Directions: An exact copy of all records is expected, minus the images.

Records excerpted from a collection
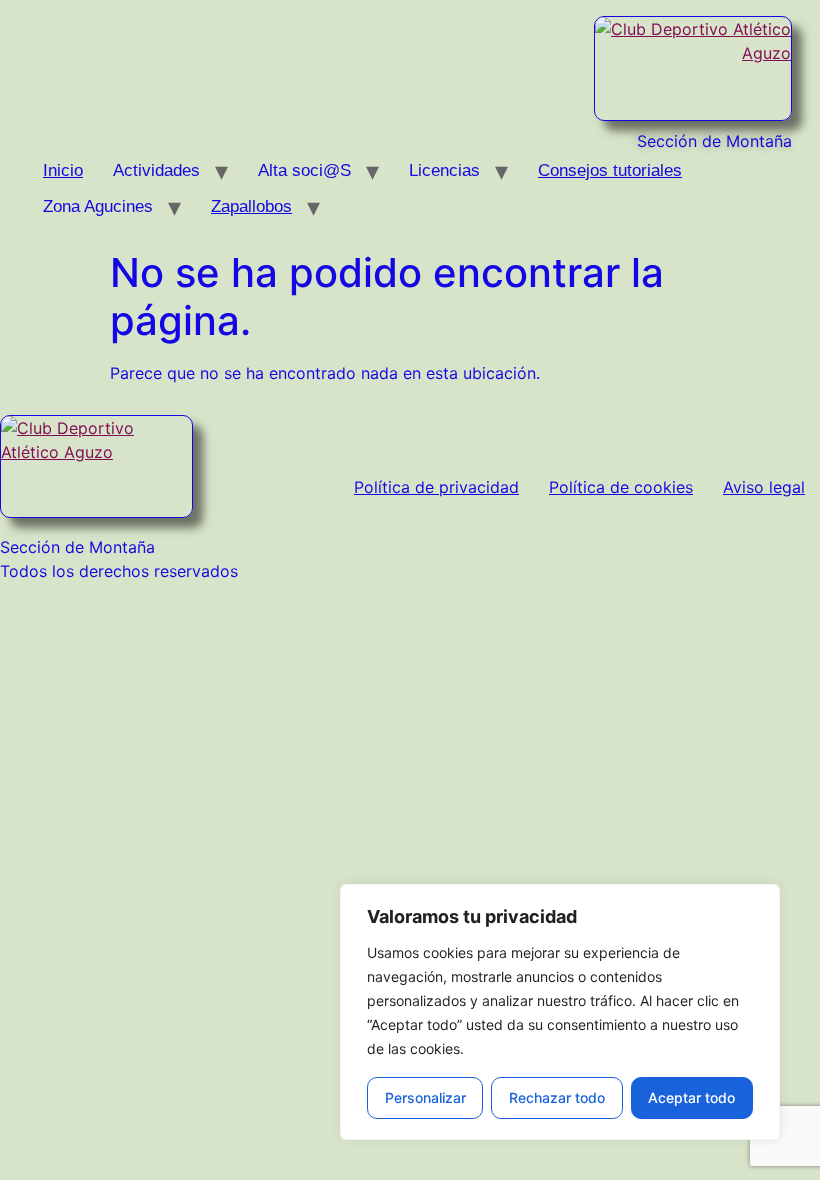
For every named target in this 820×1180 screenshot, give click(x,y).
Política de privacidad (436, 487)
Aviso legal (764, 487)
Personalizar (425, 1097)
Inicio (63, 170)
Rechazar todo (557, 1097)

Exercise result:
For every named target in this 820×1180 screenshot, give click(x,y).
Política de privacidad (436, 487)
Aviso legal (764, 487)
Personalizar (425, 1097)
Inicio (63, 170)
Rechazar todo (557, 1097)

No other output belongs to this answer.